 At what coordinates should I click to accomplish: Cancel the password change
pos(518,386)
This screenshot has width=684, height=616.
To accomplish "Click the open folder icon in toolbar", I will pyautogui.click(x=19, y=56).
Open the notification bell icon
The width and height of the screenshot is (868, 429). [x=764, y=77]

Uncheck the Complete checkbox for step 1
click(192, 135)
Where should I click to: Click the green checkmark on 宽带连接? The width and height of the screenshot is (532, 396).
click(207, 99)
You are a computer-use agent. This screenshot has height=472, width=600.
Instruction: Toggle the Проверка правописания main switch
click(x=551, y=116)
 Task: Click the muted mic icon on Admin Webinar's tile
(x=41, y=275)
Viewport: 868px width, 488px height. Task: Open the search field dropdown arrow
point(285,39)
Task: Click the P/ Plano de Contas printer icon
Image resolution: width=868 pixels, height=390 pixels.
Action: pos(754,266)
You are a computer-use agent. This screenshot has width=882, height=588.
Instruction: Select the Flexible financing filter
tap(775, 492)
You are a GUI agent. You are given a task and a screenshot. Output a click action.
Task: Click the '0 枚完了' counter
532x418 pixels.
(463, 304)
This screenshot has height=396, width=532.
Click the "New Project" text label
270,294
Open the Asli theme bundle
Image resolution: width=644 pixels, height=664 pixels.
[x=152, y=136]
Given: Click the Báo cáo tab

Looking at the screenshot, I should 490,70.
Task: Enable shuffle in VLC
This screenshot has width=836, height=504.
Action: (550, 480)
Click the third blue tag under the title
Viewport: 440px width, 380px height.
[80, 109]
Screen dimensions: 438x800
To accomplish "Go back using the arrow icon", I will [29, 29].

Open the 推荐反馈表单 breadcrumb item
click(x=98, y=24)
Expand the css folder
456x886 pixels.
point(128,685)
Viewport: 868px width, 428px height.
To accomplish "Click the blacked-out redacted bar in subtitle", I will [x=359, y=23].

━━━━━━━━━━━━━━━━

Go through the data, and copy each line in which the word "agent" appears.

You are a computer-use agent. This screenshot has height=472, width=600.
You are a computer-use agent. This screenshot has width=882, height=588.
You are a GUI agent. You are given a task and a screenshot. Output a click action.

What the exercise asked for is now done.